▶ _WORK REQUEST_
Say how many lines in the material below hold the word "agent", and say nothing else.

▶ _EXERCISE INPUTS_
▬▬▬▬▬▬
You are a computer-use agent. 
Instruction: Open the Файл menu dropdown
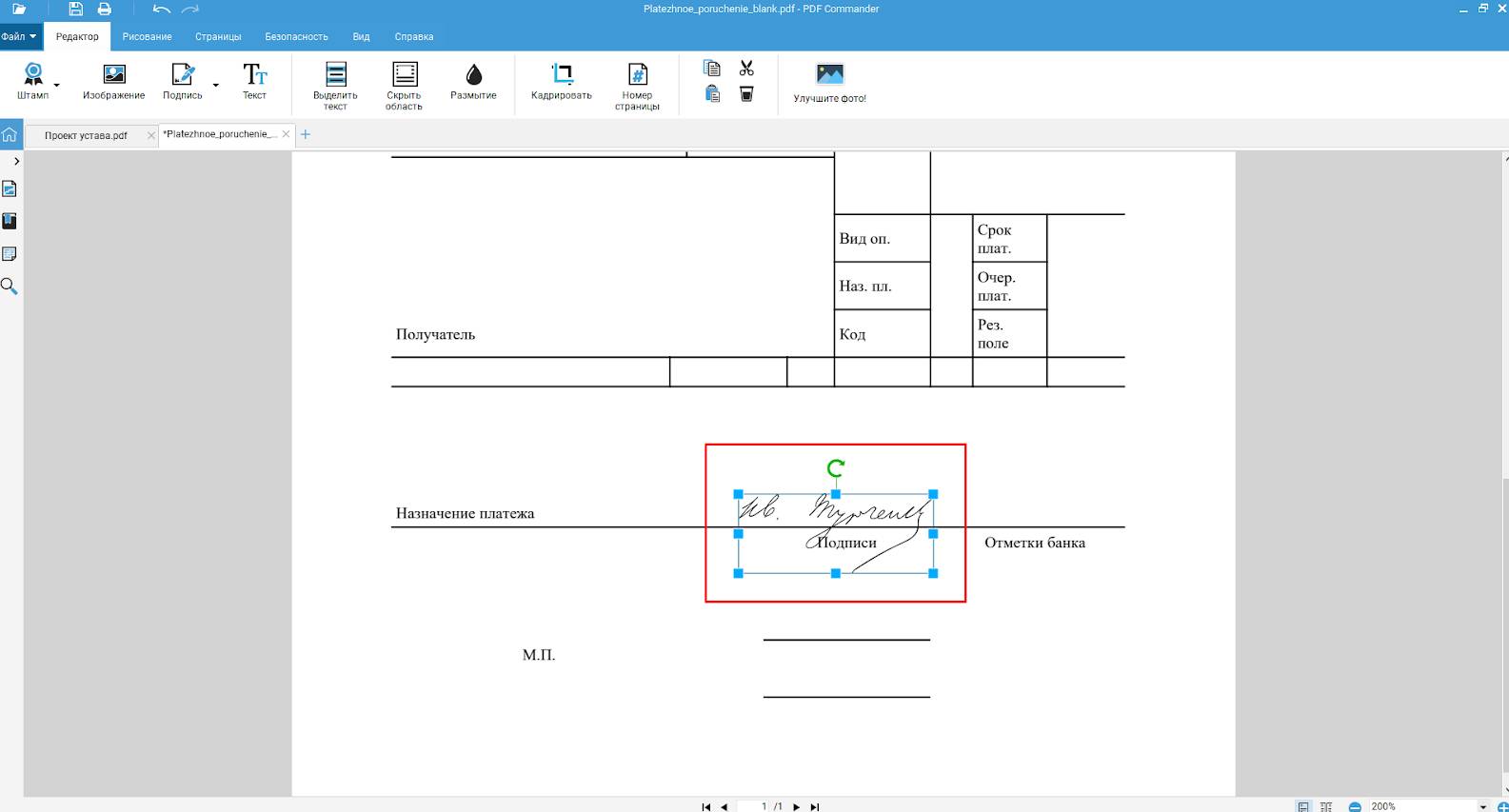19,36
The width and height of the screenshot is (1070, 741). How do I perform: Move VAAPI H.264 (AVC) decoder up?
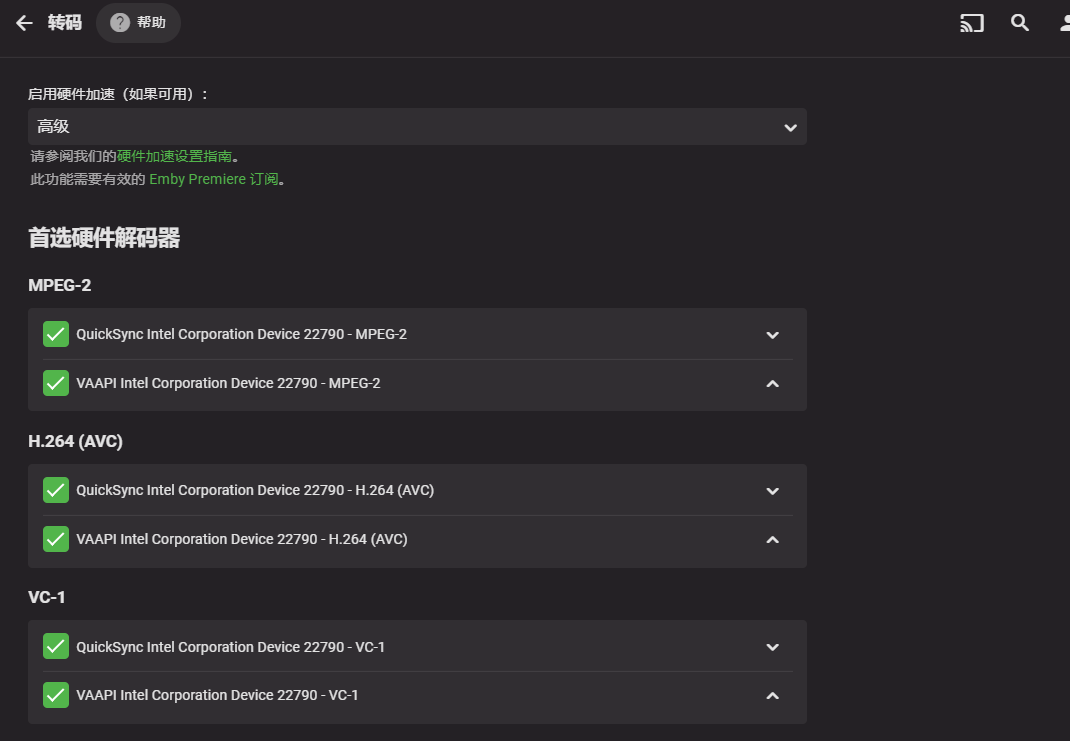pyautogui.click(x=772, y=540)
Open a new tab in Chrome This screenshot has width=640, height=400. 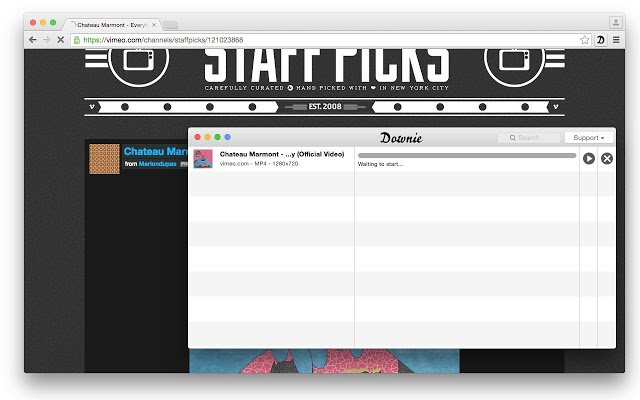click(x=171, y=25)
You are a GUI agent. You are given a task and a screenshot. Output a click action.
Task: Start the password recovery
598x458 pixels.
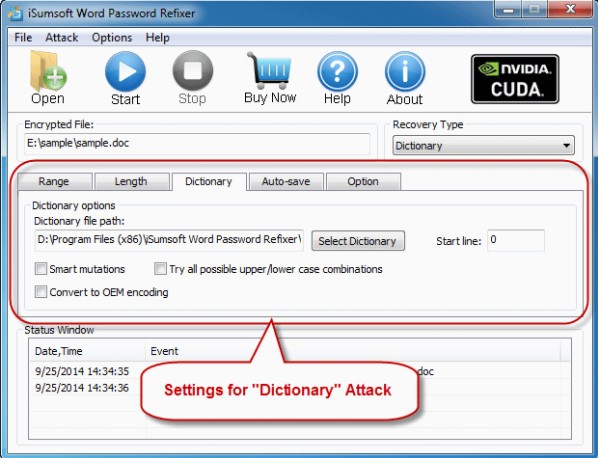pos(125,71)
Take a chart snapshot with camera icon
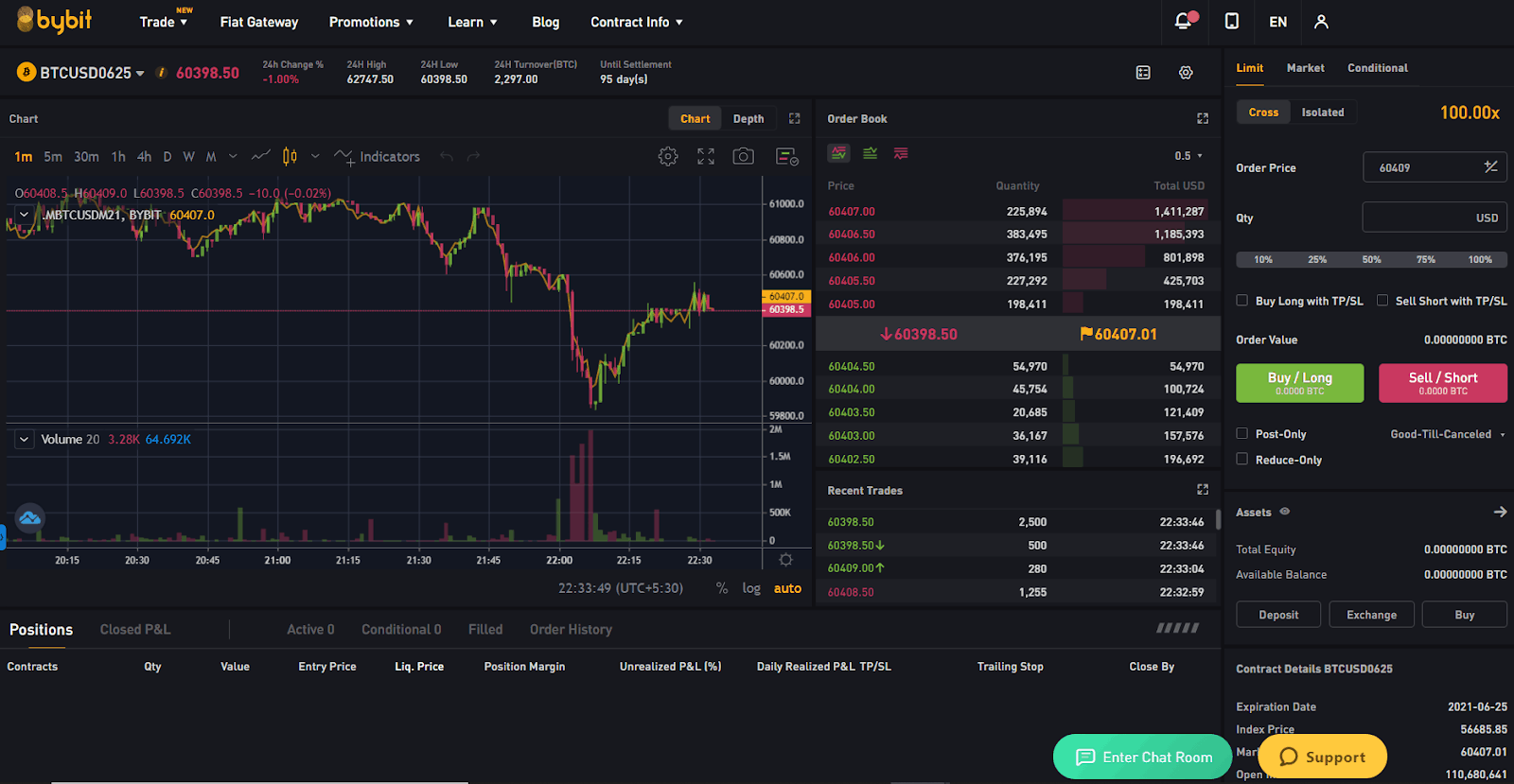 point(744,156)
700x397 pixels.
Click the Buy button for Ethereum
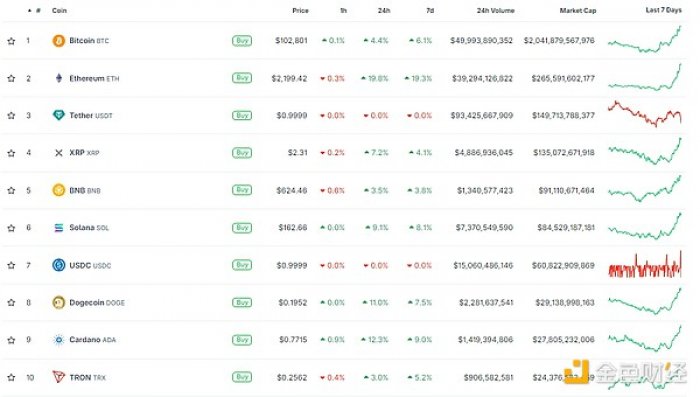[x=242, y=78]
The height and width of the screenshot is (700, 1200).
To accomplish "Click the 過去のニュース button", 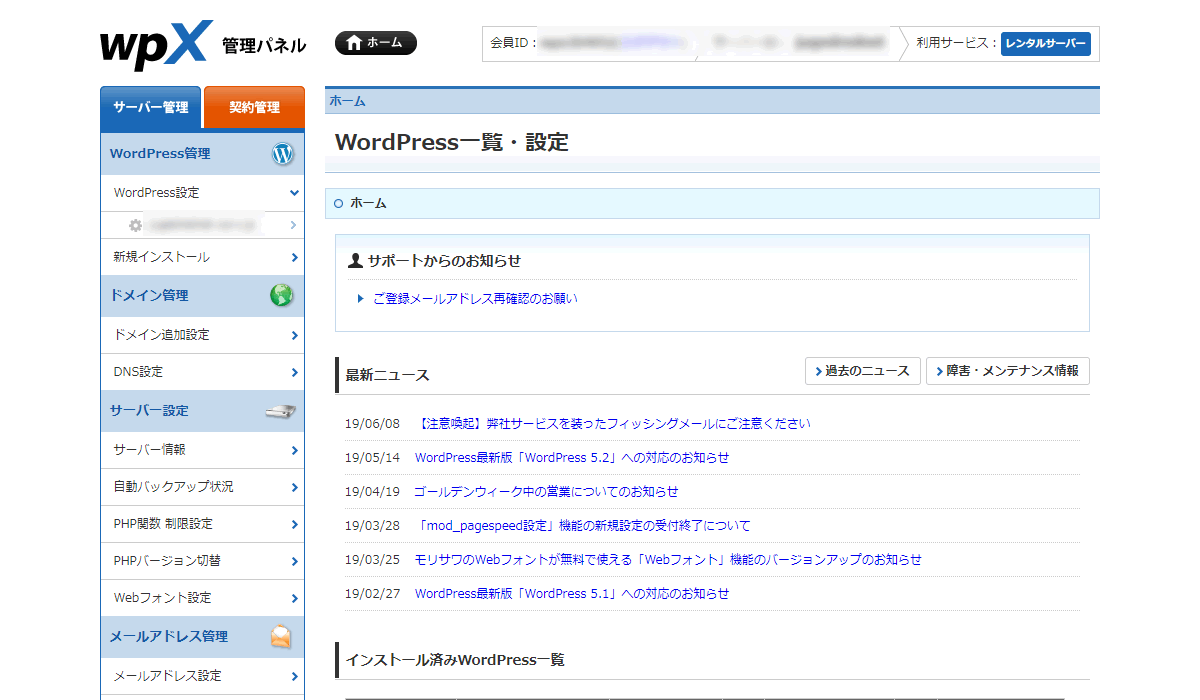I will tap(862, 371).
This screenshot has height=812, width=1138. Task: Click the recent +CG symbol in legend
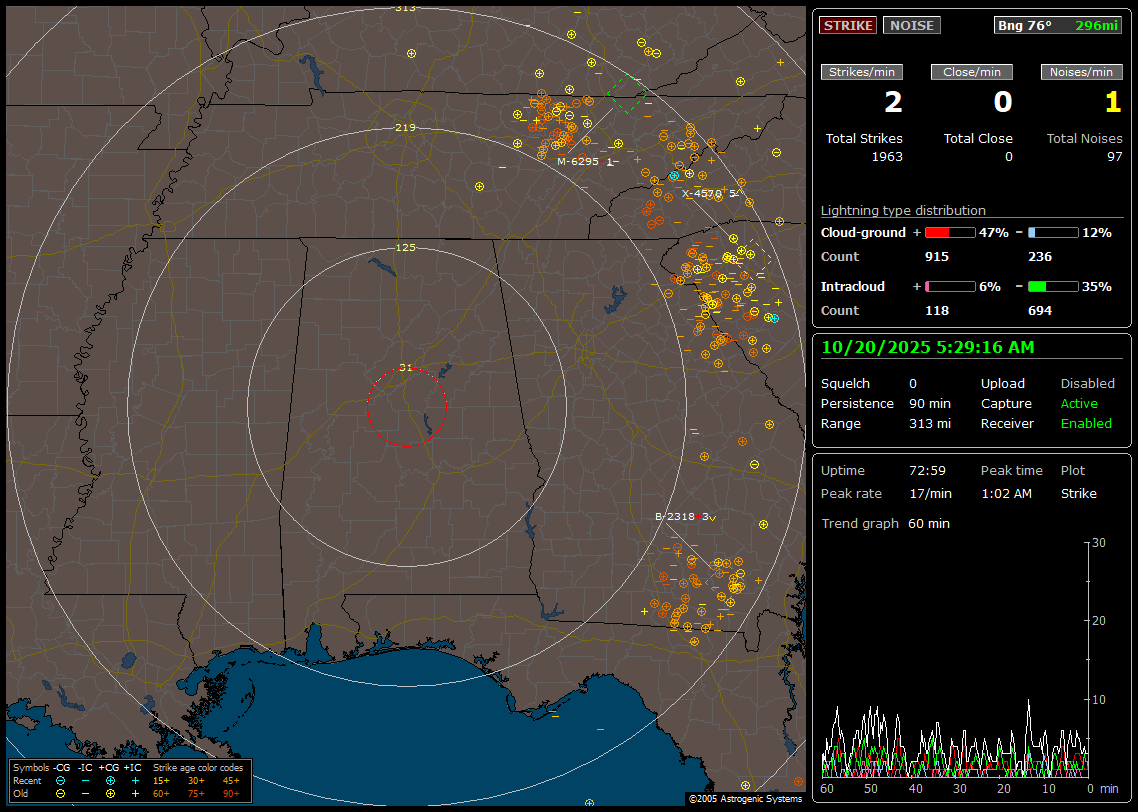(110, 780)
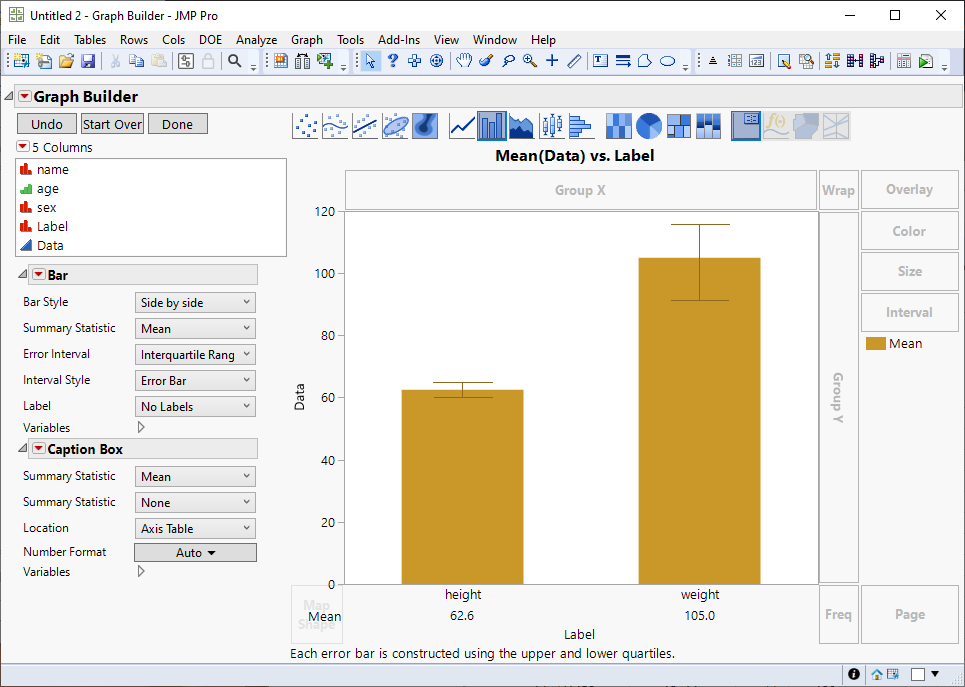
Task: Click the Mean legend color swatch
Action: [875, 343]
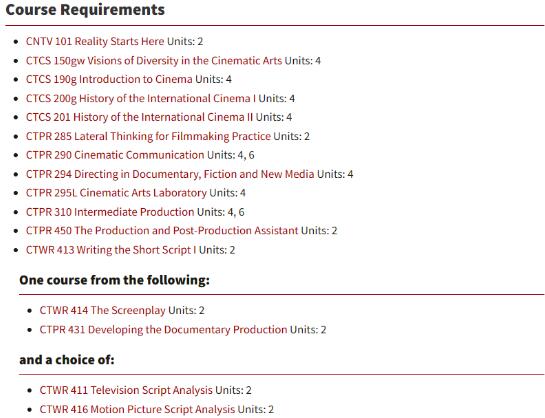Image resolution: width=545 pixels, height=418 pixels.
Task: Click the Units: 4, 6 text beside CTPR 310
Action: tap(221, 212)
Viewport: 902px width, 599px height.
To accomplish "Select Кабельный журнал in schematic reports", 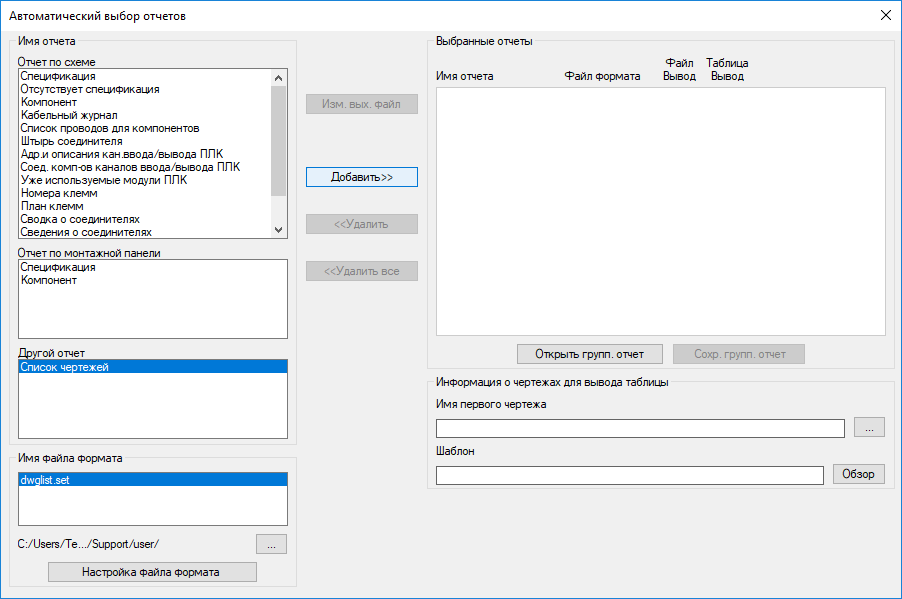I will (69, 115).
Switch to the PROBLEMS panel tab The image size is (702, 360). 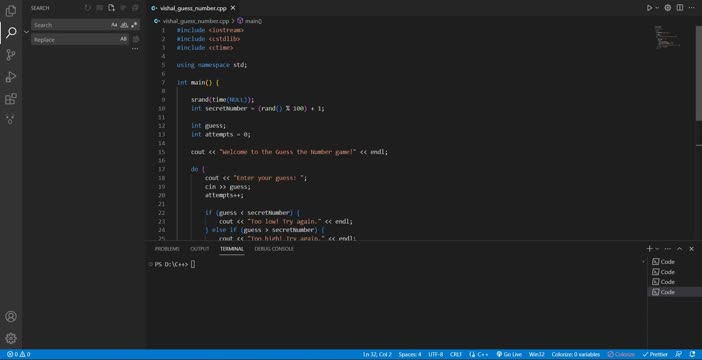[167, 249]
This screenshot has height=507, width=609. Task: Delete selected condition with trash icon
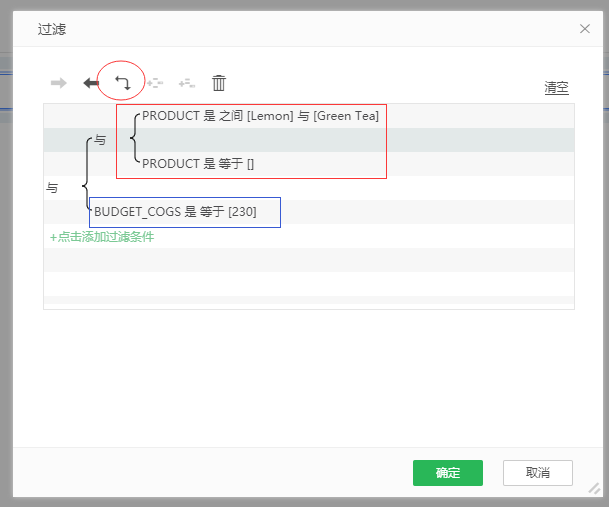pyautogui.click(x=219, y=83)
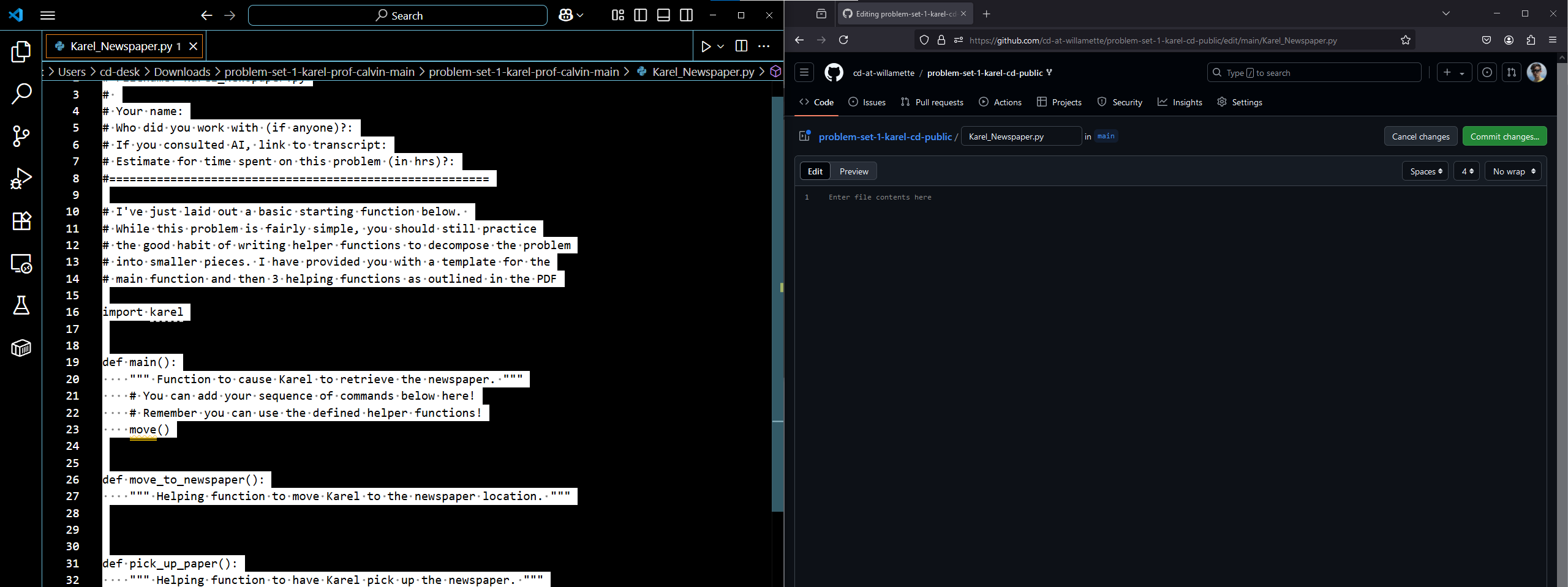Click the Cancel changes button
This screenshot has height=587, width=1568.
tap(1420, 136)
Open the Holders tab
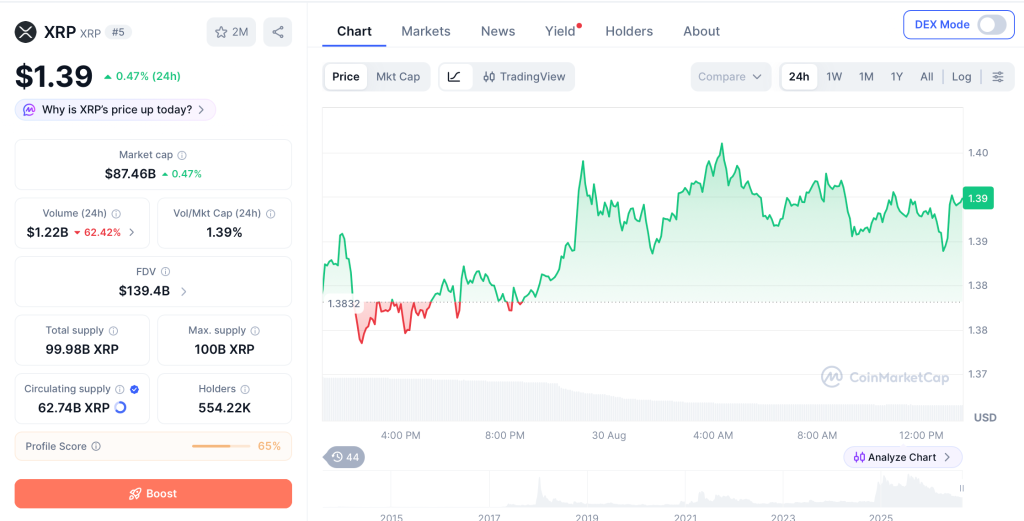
▬▬▬▬▬▬
▶ _EXERCISE OUTPUT_
2